Alfred Morrison was the son of a successful merchant and collector, who inherited part of his father's estate and collection when he died. Morrison would go on to collect many things, paintings, prints, porcelain, Persian rugs, and gems. However, he is best known for the truly magnificent collection of autographed letters he put together. It was one of the best such collections ever assembled. Item 323 is the Catalogue of the Collection of Autograph Letters and Historical Documents Formed Between 1865 and 1882 by Alfred Morrison. This is a ten-volume set, compiled by A.W. Thibaudeau from 1883 to 1897, the year Morrison died. Priced at £950.

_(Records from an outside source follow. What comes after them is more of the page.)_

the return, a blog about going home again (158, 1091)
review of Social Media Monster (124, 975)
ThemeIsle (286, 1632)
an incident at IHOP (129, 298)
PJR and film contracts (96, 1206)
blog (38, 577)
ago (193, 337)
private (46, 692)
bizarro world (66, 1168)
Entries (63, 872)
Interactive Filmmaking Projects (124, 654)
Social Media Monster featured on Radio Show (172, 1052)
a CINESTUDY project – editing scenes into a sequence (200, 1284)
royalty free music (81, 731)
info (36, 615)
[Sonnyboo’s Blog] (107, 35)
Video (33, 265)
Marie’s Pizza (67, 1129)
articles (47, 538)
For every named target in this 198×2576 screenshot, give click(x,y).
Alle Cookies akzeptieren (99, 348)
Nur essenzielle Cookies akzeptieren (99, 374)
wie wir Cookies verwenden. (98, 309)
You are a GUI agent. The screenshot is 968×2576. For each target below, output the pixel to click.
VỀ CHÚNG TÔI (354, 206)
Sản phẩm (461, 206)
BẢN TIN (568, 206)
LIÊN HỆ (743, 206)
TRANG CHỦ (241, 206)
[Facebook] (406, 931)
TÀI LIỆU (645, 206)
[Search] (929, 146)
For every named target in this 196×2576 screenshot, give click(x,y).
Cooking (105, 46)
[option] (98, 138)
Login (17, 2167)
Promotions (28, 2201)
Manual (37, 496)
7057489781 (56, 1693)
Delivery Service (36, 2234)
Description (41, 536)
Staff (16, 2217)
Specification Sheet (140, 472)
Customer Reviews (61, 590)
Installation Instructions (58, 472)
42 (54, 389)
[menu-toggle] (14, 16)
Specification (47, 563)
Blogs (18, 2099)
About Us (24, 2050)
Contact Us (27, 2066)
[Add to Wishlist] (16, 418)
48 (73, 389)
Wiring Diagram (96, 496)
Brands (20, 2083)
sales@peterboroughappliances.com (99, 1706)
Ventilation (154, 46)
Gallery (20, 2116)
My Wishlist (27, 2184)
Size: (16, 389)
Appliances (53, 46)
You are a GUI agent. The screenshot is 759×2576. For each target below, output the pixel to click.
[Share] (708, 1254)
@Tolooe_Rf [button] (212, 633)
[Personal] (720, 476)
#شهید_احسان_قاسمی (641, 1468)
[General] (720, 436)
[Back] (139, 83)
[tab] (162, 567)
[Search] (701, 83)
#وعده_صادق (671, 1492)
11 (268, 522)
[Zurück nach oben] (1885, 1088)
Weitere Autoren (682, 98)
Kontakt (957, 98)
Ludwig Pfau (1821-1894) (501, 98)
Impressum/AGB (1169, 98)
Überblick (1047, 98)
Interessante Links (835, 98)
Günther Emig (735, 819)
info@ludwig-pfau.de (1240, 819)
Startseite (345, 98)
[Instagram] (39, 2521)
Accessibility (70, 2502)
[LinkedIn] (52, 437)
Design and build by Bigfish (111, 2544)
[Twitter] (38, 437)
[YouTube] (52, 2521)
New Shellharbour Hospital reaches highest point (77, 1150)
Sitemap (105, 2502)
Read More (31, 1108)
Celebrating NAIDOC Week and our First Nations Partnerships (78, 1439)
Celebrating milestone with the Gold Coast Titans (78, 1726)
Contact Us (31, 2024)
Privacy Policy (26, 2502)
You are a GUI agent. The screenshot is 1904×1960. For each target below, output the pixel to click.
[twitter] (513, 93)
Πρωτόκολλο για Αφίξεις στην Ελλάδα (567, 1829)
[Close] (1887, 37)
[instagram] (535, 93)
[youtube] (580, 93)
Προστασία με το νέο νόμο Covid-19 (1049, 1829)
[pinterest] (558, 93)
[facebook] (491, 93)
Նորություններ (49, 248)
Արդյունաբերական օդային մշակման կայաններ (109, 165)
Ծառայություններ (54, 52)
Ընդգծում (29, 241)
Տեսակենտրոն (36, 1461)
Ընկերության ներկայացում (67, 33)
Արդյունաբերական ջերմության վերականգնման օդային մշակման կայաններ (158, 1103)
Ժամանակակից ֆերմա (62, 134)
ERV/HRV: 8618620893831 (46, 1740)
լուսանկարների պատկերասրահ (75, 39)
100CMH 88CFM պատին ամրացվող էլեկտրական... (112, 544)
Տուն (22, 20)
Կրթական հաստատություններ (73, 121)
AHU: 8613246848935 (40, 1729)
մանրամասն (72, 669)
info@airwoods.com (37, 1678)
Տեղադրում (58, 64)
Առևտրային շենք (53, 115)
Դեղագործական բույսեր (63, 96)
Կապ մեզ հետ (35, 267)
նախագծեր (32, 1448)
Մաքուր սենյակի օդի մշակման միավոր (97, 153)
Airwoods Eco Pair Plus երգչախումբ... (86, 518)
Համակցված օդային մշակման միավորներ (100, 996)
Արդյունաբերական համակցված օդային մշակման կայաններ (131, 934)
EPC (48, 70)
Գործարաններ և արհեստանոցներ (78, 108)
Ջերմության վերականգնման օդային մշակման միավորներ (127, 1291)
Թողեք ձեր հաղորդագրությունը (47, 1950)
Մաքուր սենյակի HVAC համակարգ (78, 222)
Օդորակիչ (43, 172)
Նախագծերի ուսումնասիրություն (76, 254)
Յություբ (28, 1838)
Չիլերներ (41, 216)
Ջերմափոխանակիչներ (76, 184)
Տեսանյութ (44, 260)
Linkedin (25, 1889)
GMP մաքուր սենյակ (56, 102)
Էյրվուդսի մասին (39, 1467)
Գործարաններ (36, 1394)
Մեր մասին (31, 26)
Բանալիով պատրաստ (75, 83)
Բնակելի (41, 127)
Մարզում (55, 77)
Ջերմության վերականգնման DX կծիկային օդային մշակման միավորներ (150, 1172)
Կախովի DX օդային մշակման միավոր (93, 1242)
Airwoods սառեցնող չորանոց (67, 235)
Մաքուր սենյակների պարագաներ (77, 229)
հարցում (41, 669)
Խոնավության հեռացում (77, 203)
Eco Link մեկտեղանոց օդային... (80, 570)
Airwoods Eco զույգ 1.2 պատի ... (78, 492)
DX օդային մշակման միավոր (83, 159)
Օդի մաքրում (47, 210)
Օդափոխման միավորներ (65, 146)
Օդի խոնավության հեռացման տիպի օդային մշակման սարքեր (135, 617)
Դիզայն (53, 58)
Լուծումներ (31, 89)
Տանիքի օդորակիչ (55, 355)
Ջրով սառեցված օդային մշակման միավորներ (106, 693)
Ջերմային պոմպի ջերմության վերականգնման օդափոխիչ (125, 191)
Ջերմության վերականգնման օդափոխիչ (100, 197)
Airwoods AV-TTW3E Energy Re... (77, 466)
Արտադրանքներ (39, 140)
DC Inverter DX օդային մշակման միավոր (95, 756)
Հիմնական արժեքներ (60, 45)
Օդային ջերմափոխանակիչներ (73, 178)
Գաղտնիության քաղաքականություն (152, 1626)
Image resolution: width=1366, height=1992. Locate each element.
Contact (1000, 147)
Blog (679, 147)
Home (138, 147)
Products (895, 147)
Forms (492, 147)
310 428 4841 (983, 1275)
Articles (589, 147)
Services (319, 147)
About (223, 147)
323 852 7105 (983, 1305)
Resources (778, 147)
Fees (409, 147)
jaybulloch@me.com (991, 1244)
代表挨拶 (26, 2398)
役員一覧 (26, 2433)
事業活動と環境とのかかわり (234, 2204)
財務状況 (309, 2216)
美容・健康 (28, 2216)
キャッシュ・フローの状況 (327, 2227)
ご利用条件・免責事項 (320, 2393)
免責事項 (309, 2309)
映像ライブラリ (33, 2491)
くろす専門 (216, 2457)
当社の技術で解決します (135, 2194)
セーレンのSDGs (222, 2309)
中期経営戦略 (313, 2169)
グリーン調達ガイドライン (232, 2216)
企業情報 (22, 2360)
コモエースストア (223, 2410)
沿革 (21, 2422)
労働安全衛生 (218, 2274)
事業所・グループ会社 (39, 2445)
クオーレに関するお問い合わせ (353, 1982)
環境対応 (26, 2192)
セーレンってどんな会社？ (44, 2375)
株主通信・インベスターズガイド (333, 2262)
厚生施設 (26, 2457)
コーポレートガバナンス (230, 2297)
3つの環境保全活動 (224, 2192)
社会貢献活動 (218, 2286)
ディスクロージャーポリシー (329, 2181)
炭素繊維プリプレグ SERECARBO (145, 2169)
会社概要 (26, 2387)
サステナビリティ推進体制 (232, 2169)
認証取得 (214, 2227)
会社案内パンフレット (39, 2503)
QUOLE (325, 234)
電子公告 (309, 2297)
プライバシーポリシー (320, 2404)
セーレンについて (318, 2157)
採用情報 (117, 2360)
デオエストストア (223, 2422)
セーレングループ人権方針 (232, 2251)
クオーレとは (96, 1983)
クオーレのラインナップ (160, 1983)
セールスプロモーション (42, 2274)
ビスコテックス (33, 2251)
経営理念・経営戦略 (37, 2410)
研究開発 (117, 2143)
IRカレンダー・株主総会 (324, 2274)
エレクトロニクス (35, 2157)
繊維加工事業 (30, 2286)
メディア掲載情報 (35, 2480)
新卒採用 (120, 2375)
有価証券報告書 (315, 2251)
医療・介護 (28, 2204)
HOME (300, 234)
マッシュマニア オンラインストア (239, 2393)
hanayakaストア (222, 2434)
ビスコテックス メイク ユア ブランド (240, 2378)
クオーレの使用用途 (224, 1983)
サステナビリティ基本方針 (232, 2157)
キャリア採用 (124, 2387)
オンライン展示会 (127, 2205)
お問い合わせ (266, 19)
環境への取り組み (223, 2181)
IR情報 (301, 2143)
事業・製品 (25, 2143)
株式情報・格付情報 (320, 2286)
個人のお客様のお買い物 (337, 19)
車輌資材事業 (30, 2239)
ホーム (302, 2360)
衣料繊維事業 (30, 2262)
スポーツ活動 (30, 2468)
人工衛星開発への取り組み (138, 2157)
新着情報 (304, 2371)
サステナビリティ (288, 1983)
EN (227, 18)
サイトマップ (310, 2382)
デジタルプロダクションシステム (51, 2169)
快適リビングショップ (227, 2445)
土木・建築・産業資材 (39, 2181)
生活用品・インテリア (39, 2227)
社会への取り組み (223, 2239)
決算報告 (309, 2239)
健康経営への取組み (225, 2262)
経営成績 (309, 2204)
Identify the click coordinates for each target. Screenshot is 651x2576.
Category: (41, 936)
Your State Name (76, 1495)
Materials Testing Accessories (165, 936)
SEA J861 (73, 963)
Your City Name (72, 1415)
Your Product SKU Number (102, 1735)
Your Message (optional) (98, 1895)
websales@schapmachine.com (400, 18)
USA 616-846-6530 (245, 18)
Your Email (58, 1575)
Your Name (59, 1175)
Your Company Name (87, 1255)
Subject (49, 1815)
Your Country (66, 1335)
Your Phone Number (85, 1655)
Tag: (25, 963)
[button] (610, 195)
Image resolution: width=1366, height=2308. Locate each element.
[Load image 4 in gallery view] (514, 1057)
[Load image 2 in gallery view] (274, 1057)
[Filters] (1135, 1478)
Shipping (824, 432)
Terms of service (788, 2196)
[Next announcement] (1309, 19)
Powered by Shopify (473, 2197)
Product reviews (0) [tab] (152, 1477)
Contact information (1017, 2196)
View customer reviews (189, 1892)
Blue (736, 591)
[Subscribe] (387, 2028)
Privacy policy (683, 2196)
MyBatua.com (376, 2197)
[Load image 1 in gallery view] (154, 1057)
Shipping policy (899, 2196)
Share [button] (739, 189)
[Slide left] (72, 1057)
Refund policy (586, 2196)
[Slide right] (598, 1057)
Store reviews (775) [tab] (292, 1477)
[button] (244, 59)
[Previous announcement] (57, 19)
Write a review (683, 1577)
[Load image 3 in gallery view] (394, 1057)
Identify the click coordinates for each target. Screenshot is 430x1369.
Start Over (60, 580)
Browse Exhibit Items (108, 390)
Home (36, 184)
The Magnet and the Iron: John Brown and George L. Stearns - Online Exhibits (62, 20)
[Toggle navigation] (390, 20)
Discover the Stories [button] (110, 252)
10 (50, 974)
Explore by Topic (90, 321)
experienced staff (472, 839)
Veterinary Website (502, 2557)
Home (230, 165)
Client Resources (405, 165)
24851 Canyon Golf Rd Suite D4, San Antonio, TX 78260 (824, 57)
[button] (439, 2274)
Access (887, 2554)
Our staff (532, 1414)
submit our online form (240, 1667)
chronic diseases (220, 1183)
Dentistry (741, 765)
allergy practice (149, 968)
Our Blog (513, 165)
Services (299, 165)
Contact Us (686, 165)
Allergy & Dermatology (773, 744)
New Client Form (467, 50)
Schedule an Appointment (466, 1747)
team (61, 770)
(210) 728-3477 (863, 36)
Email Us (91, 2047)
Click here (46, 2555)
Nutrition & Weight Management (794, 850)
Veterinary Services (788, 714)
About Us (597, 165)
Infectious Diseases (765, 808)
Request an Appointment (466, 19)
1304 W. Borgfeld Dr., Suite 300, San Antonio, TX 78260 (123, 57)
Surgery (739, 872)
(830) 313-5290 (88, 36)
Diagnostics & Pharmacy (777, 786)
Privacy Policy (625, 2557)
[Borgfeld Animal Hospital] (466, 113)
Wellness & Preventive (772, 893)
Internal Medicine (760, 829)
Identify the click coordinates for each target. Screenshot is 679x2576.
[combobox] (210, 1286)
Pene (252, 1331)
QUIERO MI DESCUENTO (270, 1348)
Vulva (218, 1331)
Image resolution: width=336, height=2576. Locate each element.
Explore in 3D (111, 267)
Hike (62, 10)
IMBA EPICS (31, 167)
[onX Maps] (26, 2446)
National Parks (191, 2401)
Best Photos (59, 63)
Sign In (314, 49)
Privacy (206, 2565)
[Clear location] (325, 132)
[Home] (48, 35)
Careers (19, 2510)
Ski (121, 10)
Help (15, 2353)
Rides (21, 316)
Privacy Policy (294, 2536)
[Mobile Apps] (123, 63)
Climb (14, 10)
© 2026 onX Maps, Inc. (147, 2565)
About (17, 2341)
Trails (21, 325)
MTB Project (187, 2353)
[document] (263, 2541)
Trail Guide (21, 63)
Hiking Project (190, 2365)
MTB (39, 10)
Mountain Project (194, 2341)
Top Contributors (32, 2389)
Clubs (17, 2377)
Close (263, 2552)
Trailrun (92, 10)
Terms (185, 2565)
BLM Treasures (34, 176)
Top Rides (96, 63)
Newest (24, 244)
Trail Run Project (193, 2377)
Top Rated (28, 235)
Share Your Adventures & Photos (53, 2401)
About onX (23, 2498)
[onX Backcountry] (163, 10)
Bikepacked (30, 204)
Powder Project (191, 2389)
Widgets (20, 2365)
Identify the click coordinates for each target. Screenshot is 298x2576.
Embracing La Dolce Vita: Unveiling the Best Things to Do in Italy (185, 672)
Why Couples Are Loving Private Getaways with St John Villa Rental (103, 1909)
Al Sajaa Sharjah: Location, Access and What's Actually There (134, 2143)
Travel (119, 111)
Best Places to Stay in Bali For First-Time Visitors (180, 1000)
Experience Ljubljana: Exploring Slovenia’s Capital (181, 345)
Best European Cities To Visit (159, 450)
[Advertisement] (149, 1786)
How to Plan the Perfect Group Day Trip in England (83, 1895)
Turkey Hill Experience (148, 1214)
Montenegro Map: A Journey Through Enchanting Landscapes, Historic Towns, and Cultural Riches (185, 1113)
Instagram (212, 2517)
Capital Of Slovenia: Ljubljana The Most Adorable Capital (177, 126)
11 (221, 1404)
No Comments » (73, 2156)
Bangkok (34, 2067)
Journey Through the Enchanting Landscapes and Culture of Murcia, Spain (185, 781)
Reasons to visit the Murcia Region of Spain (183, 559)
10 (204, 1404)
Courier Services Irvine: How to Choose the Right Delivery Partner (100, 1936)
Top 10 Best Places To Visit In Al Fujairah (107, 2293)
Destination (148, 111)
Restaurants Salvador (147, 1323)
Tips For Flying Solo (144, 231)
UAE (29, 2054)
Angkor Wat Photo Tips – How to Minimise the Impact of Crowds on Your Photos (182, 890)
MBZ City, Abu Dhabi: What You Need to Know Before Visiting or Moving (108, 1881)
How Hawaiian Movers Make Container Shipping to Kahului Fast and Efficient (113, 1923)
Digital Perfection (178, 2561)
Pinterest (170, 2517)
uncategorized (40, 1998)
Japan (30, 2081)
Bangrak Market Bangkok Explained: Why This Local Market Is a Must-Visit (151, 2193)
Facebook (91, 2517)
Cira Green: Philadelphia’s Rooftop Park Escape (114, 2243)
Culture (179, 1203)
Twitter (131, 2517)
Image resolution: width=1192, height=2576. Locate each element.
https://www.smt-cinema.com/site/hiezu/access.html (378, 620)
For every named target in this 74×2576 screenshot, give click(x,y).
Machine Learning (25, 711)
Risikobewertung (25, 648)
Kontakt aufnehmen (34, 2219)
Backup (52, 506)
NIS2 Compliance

The Aldine Press is one of then most noted of early printers. Started in 1494 by Aldus Manutius (or Aldo Manuzio) of Venice, it attempted to make classic books available to a wider audience, including people of more modest means. This entailed the printing of smaller books and the use of smaller type. Among Aldius' innovations was the creation of italics. James Toovey acquired a collection of Aldine works which he offered for sale in 1880 in this catalogue: A Catalogue of an Extensive and Extraordinary Assemblage of the Productions of the Aldine Press... However, Toovey had no takers, and the collection was not sold until 1899, when it was purchased by J. Pierpont Morgan. Item 8. £95.
Is any subject too dull too collect? Apparently not. Item 1 is Historical Accounting Literature. A Catalogue of the Collection of Early Works on Book-keeping and Accounting in the Library of the Institute of Chartered Accountants in England and Wales. Evidently this is a bibliography of a notable, if not entirely exciting collection of books you probably wouldn't read for pleasure. £95.